Photo: Ben Stanfield/Flickr CC

Fashion designer Issey Miyake, creator of Steve Jobs’ iconic mock turtleneck, is launching a very similar shirt. Called the Semi-Dull T, it will go on sale next month for $270.

Although not exactly the same, the new creation looks close enough to the original to inspire a strong sense of déjà vu.

Miyake protégé Yusuke Takahashi designed the new shirt. Differences between it and the original include a trimmer silhouette and higher shoulders. Nonetheless, it’s your best chance to get a Miyake mock turtleneck. (The designer stopped making the original in 2011 at the time of Jobs’ death.)
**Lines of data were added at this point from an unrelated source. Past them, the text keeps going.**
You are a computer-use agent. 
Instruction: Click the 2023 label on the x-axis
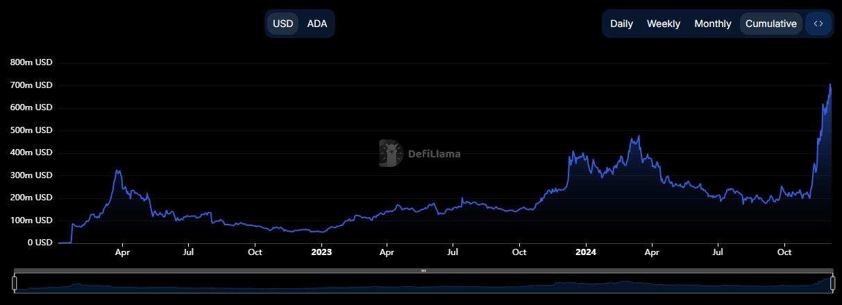coord(321,253)
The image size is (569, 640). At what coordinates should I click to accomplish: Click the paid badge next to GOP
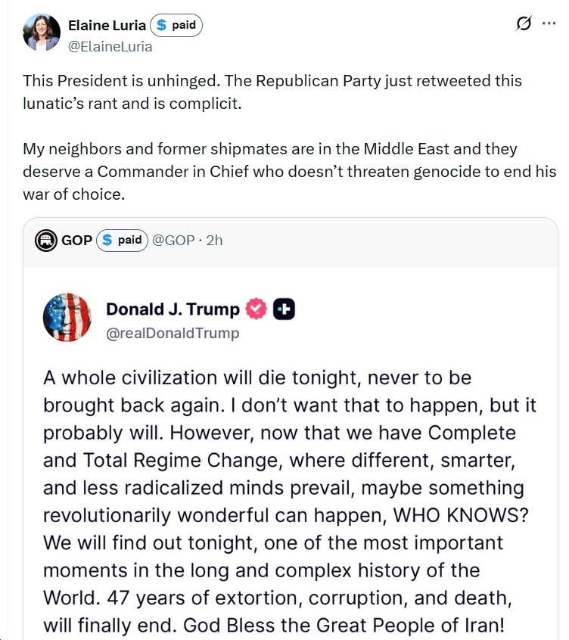coord(122,241)
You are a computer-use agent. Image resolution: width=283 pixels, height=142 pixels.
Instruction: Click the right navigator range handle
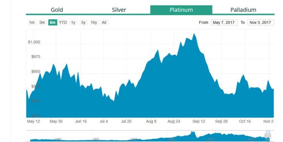pos(269,136)
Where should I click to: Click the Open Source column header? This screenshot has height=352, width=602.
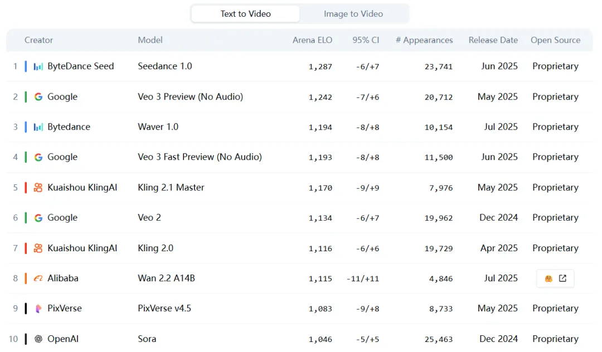pos(555,40)
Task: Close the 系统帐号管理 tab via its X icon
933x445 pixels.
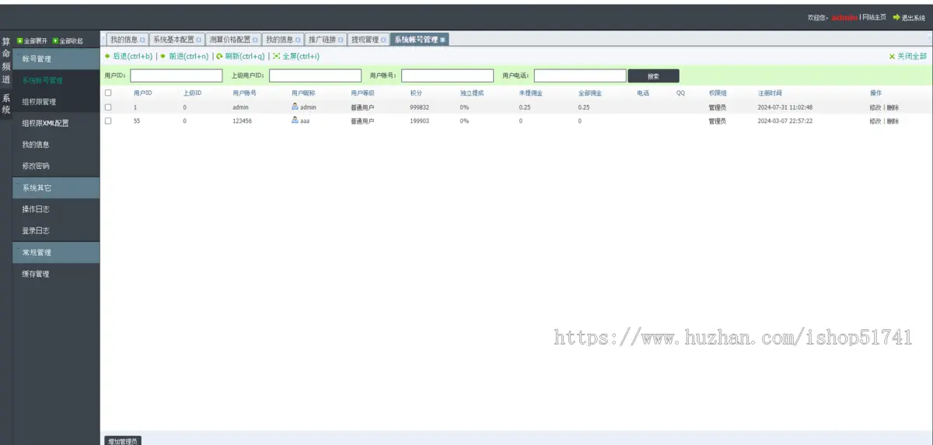Action: pyautogui.click(x=442, y=40)
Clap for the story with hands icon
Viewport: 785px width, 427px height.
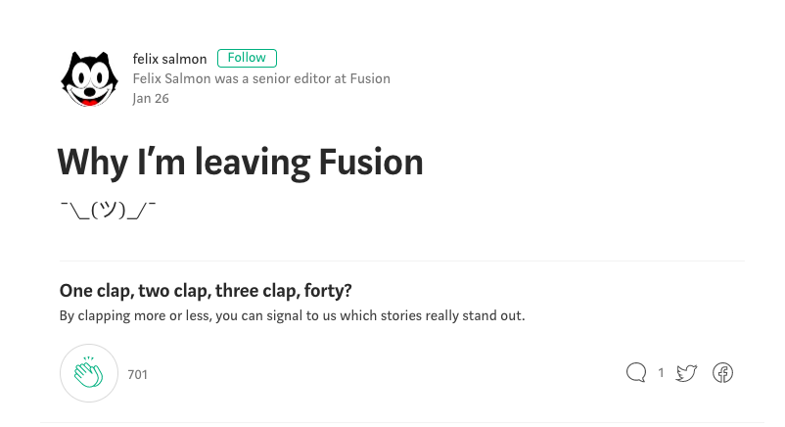89,373
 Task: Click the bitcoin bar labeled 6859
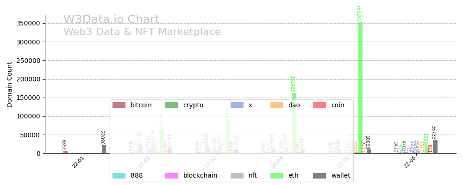(66, 152)
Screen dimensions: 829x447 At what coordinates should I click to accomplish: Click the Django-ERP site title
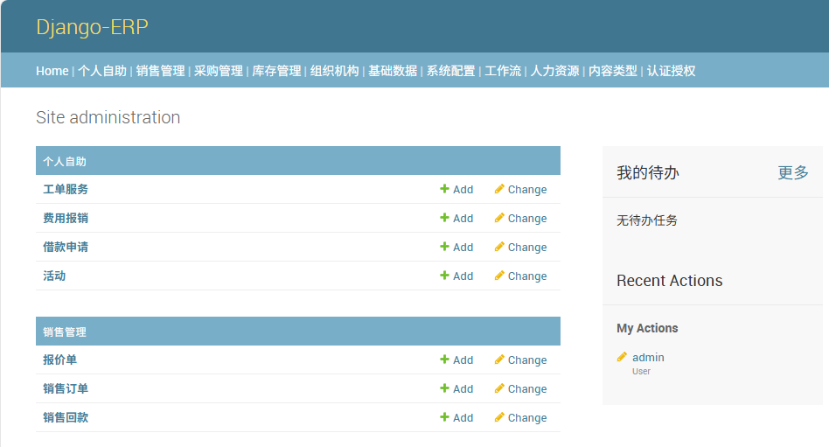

The story behind Steve Jobs’ turtleneck

Jobs became inspired to wear his mock turtleneck uniform following an early 1980s trip to Japan, according to Walter Isaacson’s 2011 biography oft he Apple CEO. While there, Jobs asked Sony chairman Akio Morita why everyone in the company’s factories wore uniforms. Jobs learned that this was a way of creating camaraderie between co-workers.

Miyake created Sony’s uniforms, which Jobs loved. However, Jobs could not persuade his colleagues that an Apple uniform was a good idea.

As Jobs recalled, “I came back with some samples and told everyone it would be great if we would all wear these vests. Oh man, did I get booed off the stage. Everybody hated the idea.”

However, the process led to Jobs becoming good friends with Miyake. When the Apple chief asked the designer to create a one-off uniform he could wear, Miyake created 100 black mock turtlenecks for him. Jobs adopted the unofficial uniform when he returned to Apple in the late 1990s, and was rarely spotted without it from that point on.